Consigna A — Indica si cada afirmación coincide con el texto sobre la diócesis de Ceuta. Responde sí o no y cita literalmente las palabras del texto que lo deciden: (i) La diócesis de Ceuta dependió de la Iglesia portuguesa hasta 1668. (ii) La agregación dispuesta en el Concordato de 1851 se hizo efectiva ese mismo año. (iii) La correspondencia conservada en la caja está fechada entre enero y marzo de 1877.
Consigna B — Según el texto sobre la diócesis de Ceuta, ¿quién era el encargado de la Nunciatura en Madrid?
Consigna C — Prosigue el texto sobre la diócesis de Ceuta desde el punto en que se detiene.

Pasaje del texto —
Como es generalmente conocido, la diócesis de Ceuta fue creada mediante la bula Romanus Pontífex de 4-04-1418, sólo unos años después de que Portugal en 1415 conquistara esta ciudad. Dependió de la Iglesia portuguesa hasta 1668, y de la española a partir de esta fecha hasta hoy. En principio, se le quiso dar tanta importancia que Ceuta fue declarada por la Santa Sede: “Única ciudad que confiesa la fe cristiana en África, tercera parte del mundo” y también: “Bastión de la cristiandad de Occidente en el Norte de África”; dependió directamente de Roma y por bula dada en 1444 su obispado fue elevado a la categoría de Primado de África, hasta que en el artículo 5 del Concordato de 1851 entre España y la Santa Sede se dispuso la agregación de la diócesis de Ceuta a la de Cádiz, aunque el acuerdo se demoró hasta 1879. Pero la pregunta que muchos feligreses nos hemos hecho es, ¿por qué motivos se produjo tal agregación?; porque siendo Ceuta una ciudad tan importante, con cerca de 80.000 habitantes, aunque muchos pertenezcan a otras religiones, se cree que tiene hoy entidad y relevancia cristiana más que suficientes para constituir, por sí sola, una diócesis y un obispado por separado e independiente.
Pero la incógnita sobre los motivos de la agregación de Ceuta a Cádiz parece ahora despejada a través de un documento obrante en el Archivo Secreto Vaticano, sección Nunciatura de Madrid, caja nº 486, citado por Mª Josefa Vilar, de la Universidad de Murcia. En esa caja se conserva la correspondencia fechada entre enero y marzo de 1877 mantenida entre Ildefonso Infante Macías, Administrador apostólico de la diócesis de Ceuta en el período 1876-1877, con el encargado de la Nunciatura en Madrid, D. Mariano Rampolla, sobre el fracaso de la gestión del primero, que fue uno de los factores determinantes que llevaron a la Santa Sede a acelerar el proceso de agregación de ambos obispados. Dicha correspondencia la expondré en El Faro de Ceuta en dos entregas y en lunes sucesivos, habida cuenta del interés histórico no sólo que los detalles de tal unión pudiera tener, sino también porque nos ofrece datos fehacientes sobre aspectos de la realidad ceutí de aquella época de comienzos de la Restauración, del ambiente religioso que en ella se respiraba, de la específica problemática eclesiástica y pastoral, y hasta de la pugna que entonces se libró en Ceuta entre el Administrador apostólico, el Deán y buena parte del clero local.

Datos proporcionados —
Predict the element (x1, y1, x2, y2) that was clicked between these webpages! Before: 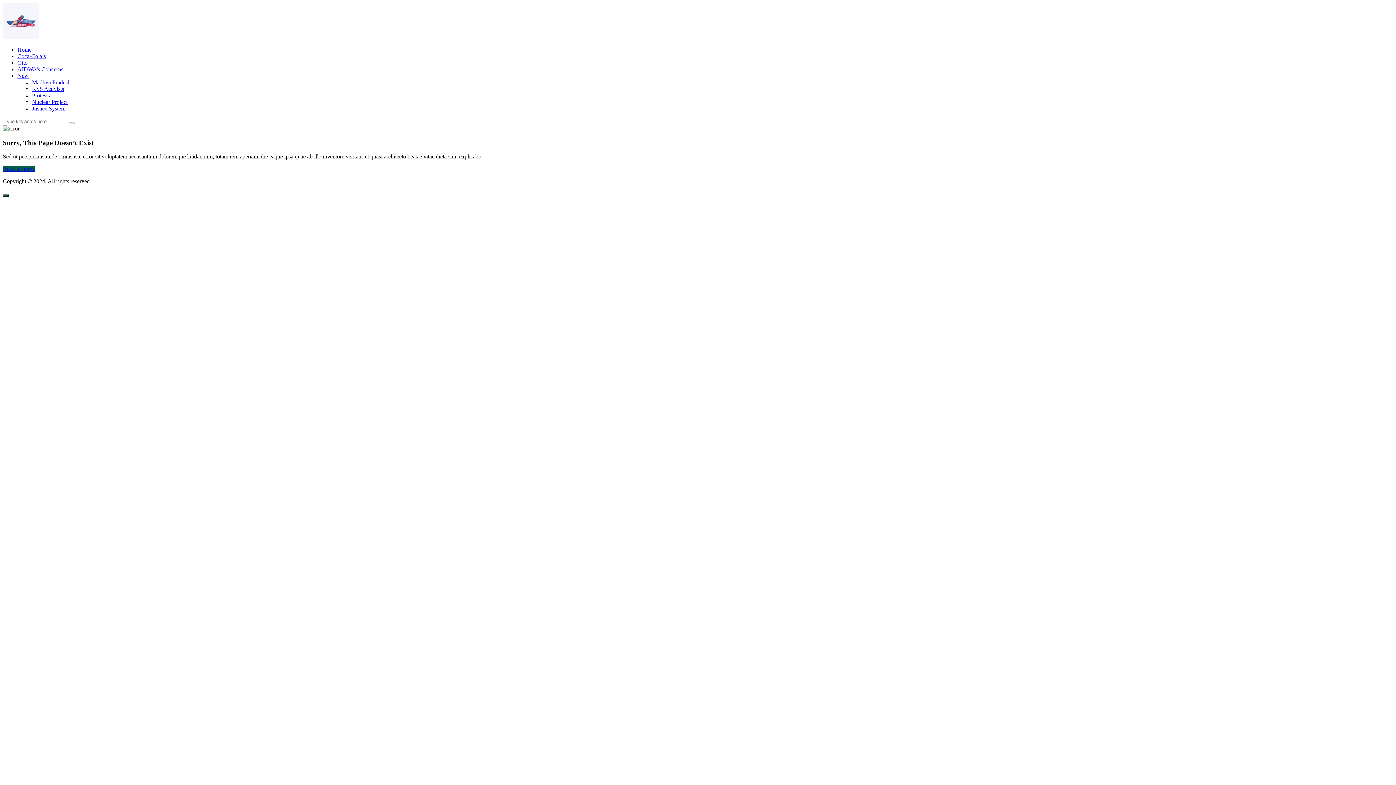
---
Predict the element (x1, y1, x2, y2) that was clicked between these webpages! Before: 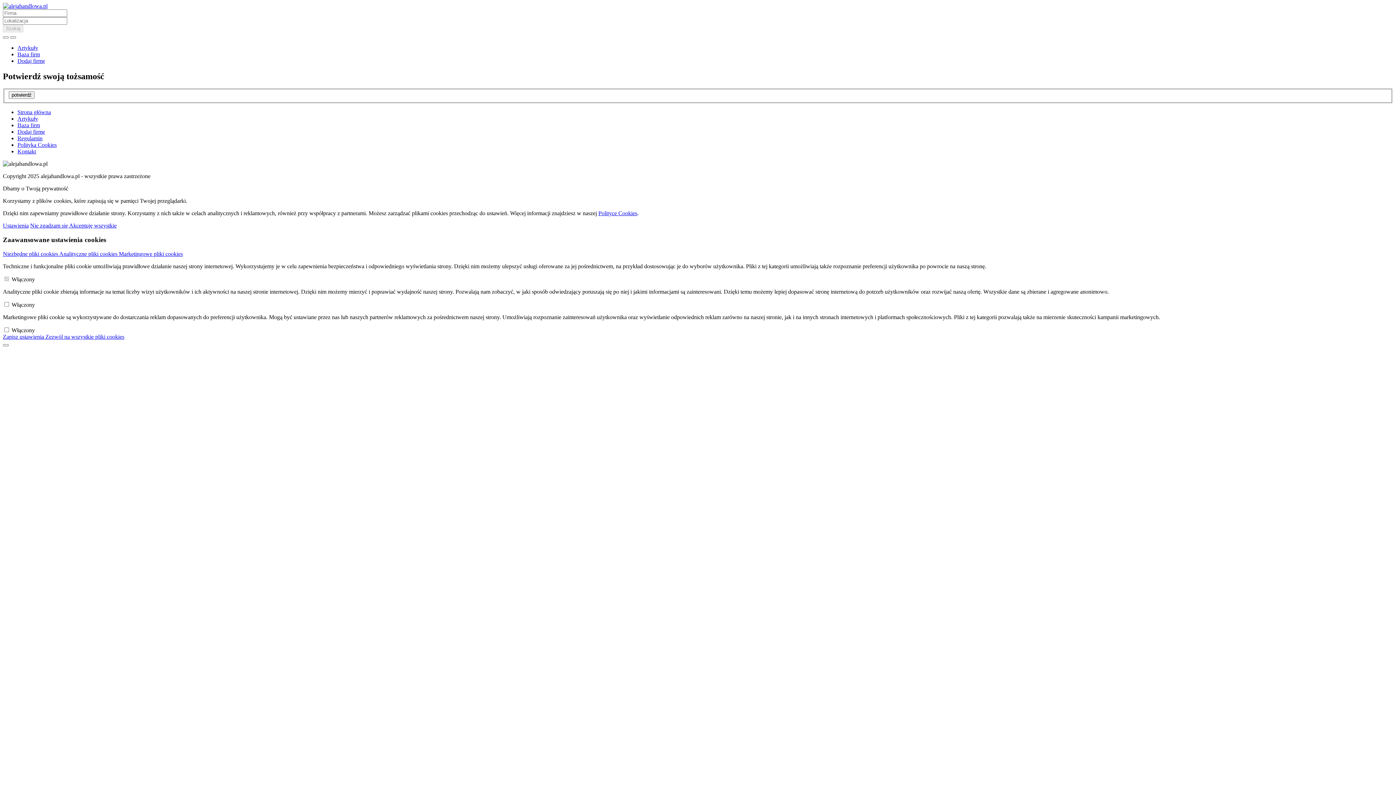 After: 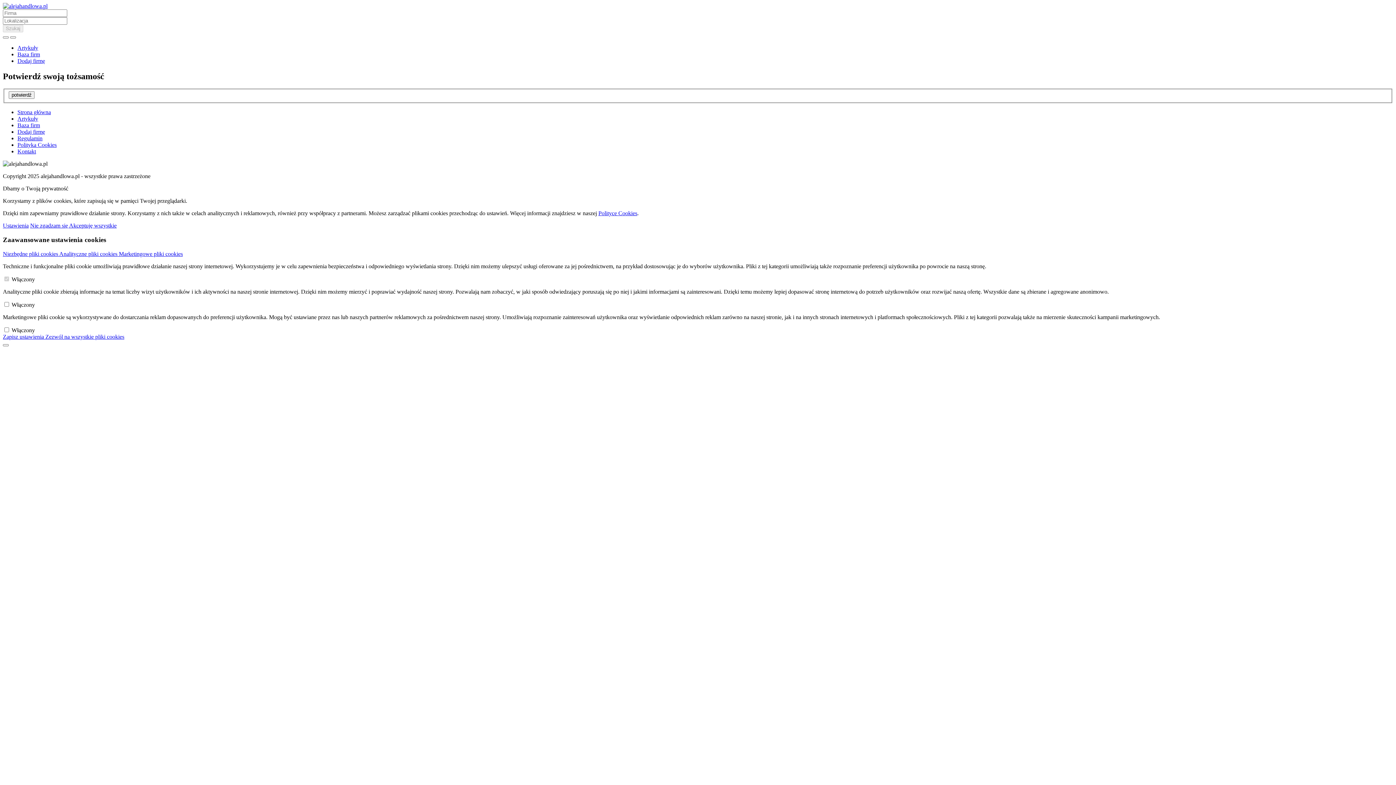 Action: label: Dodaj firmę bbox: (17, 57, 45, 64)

Resultado A —
(i) Sí: «Dependió de la Iglesia portuguesa hasta 1668».
(ii) No: «aunque el acuerdo se demoró hasta 1879».
(iii) Sí: «la correspondencia fechada entre enero y marzo de 1877».

Resultado B — D. Mariano Rampolla.

Resultado C —
Es de advertir que, a pesar de que aquí trato de omitir parte de las muy duras opiniones sobre algunas instituciones, personas y religiones que el Sr. Infante solía verter al informar sobre Ceuta a sus superiores, todavía se pudieran encontrar algunas expresiones que resulten estridentes o lesivas; pero las mismas hay que valorarlas y medirlas con el metro histórico del tiempo en que se vivieron, hace ya 135 años, y, por tanto, no son válidas ni se corresponden con la realidad actual de Ceuta, sino que fueron emitidas en aquel ambiente clerical plenamente confesional que entonces se vivía en España, más en el contexto de la animadversión que el mismo se ve que sentía hacia Ceuta, su población presidiaria y hacia algunos de sus estamentos sociales. Y aquélla, no es la Ceuta de hoy.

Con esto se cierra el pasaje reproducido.